Cancer Research UK said many factors were causing late diagnoses, but it said a “desperate shortage” of staff was a large contributor and government inaction was “crippling” the NHS.
“There just aren’t enough of the right staff available on the ground now, and there are no plans to significantly increase the numbers,” the charity said.
It said that efforts to diagnose more patients at an early stage mean that patients are being referred more urgently for tests.
But the increase in referrals is engulfing diagnostic staff, who are understaffed due to a combination of vacant posts, a lack of funding to train new doctors and growing lists of patients.
“We can feel the bottleneck tightening in the NHS – the pressure is mounting on diagnostic staff,” said Dr Giles Maskell, the radiology expert for Cancer Research UK. “We don’t have nearly enough radiologists in the UK right now and far too many patients are waiting too long for scans and results.
“NHS staff are working as hard as they can, but we won’t be able to care for the rising number of cancer patients unless the resources are found to train more specialist staff.
“Extra scanners are welcome, but they will achieve nothing without staff to run them and experts to interpret the scans. It’s like buying a fleet of planes with no pilots to fly them.”
Emma Greenwood, Cancer Research UK’s director of policy, said: “It’s unacceptable that so many people are diagnosed late. Although survival has improved, it’s not happening fast enough. More referrals to hospital mean we urgently need more staff.
“The government’s inaction on staff shortages is crippling the NHS, failing cancer patients and the doctors and nurses who are working tirelessly to diagnose and treat them.”
Last year, the government pledged to have three in four cancer patients diagnosed at an early stage by 2028, which could save thousands of lives.
But Cancer Research UK warned that that means diagnosing over 100,000 more people than current levels every year – with the ageing of the population and cancer becoming more common, the number of cancer patients is expected to rise.
According to calculations released by Cancer Research UK, by 2027 the NHS would need approximately 1,700 additional radiologists, who currently number around 3,000 in England; nearly 2,000 more therapeutic radiographers, who are currently 2,800; and to triple its number of oncologists, currently just over 1,100.
“By 2035, one person every minute will be diagnosed with cancer but there’s no plan to increase the number of NHS staff to cope with demand now or the growing numbers in the future,” said Ms Greenwood. By that year, Cancer Research UK estimates that some 500,000 people per year will be diagnosed with cancer in the UK, compared with 360,000 today.

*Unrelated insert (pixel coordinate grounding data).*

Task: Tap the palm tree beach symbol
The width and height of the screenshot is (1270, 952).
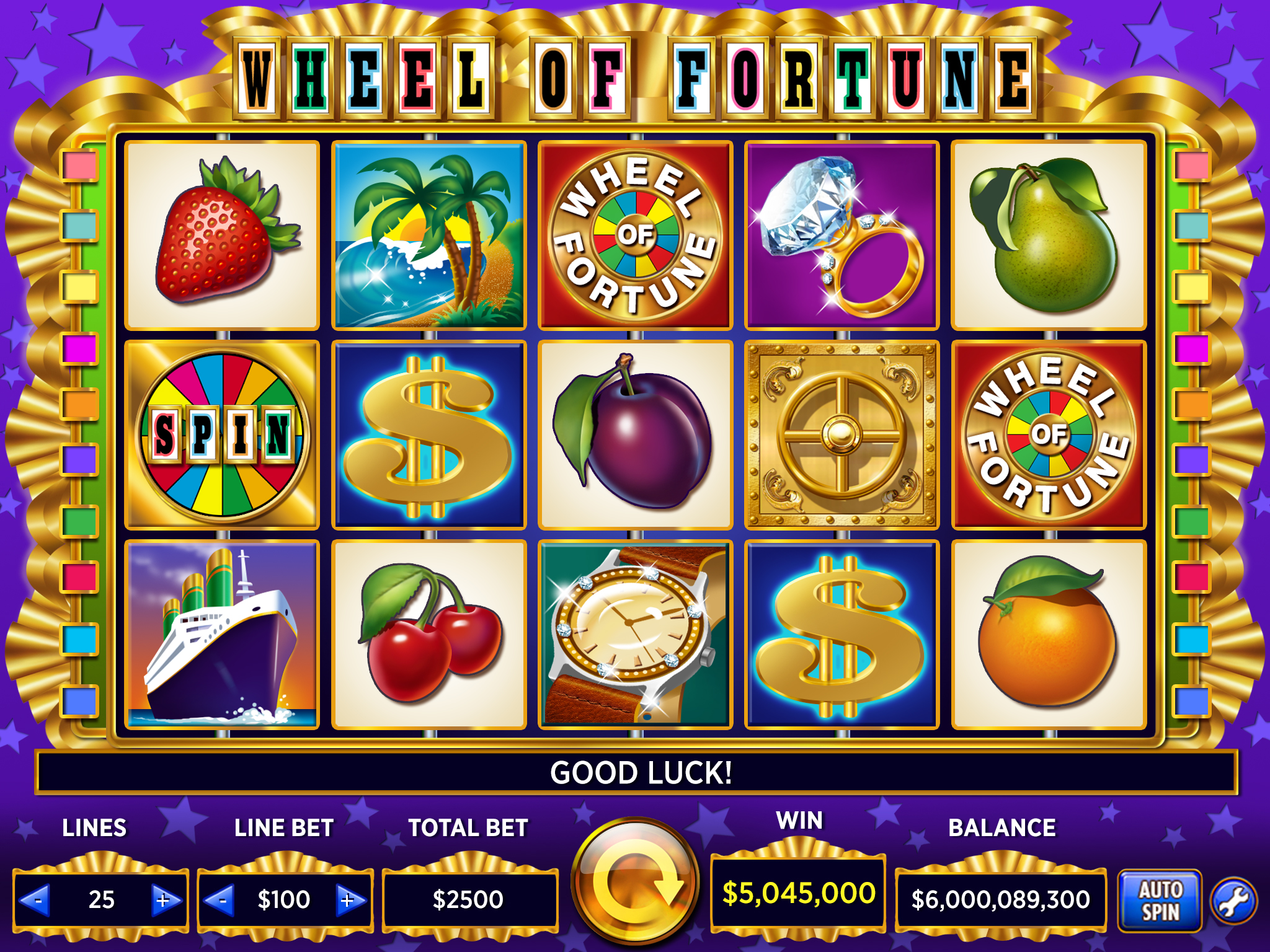Action: tap(429, 236)
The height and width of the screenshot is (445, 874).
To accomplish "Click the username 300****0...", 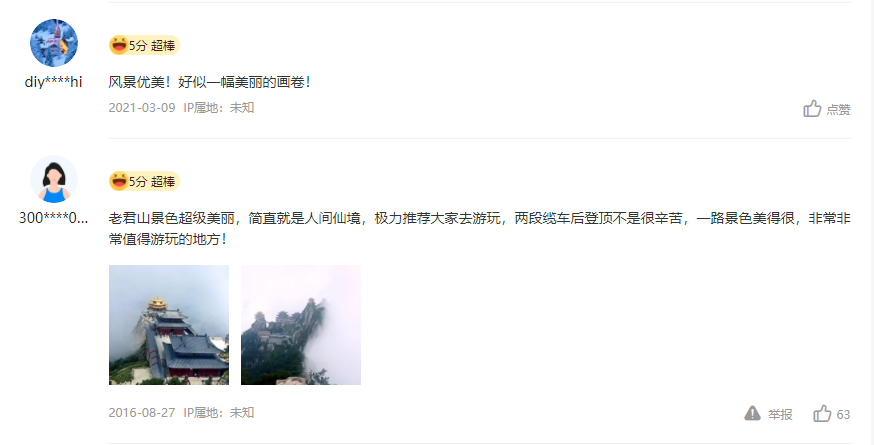I will (54, 217).
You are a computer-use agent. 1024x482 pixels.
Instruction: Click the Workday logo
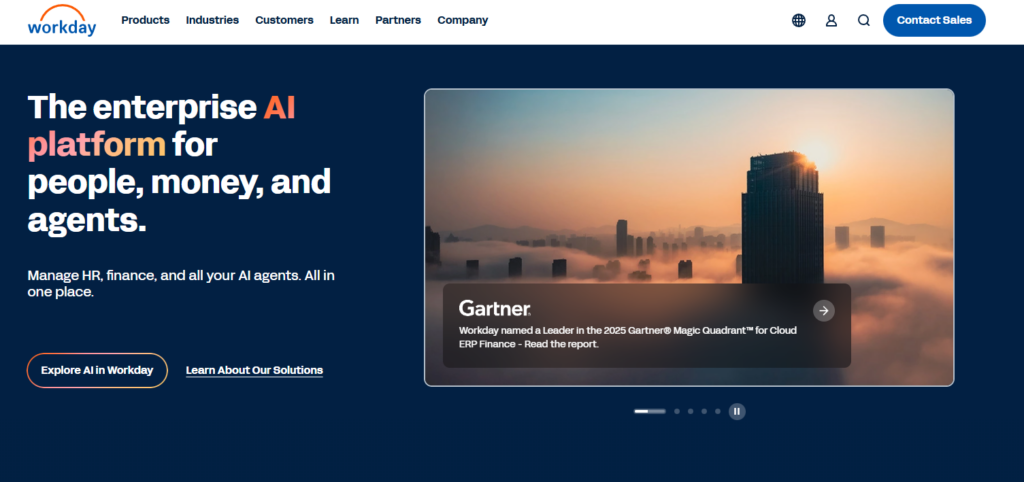pos(62,20)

“[The government] must commit to investing in vital NHS staff now to ensure no one dies from cancer unnecessarily,” Ms Greenwood added.
Cancer Research UK said that other factors for late diagnosis include hard-to-spot symptoms, GPs having too little time to investigate people thoroughly, low uptake of screening programmes or the cancer being advanced when detected.
Saffron Cordery, deputy chief executive of NHS Providers, said: “Workforce shortages are severe. It leaves trusts struggling to ensure they have the range of specialists needed to carry out tests and report the outcomes within the expected timeframe.
“The shortages of endoscopists and radiologists are particularly serious.
“The NHS is committed to improving cancer care and outcomes as part of its long-term plan. But to do this, we must see investment in education and training to make sure we are safeguarding these skills within the service.
“We also need to see more capital investment in the equipment needed to both diagnose and treat cancer.”
A Department of Health and Social Care spokesperson said: “Cancer is a priority for this government – survival rates are at a record high and in the NHS Long Term Plan, we committed to detecting three-quarters of all cancers at an early stage by 2028.”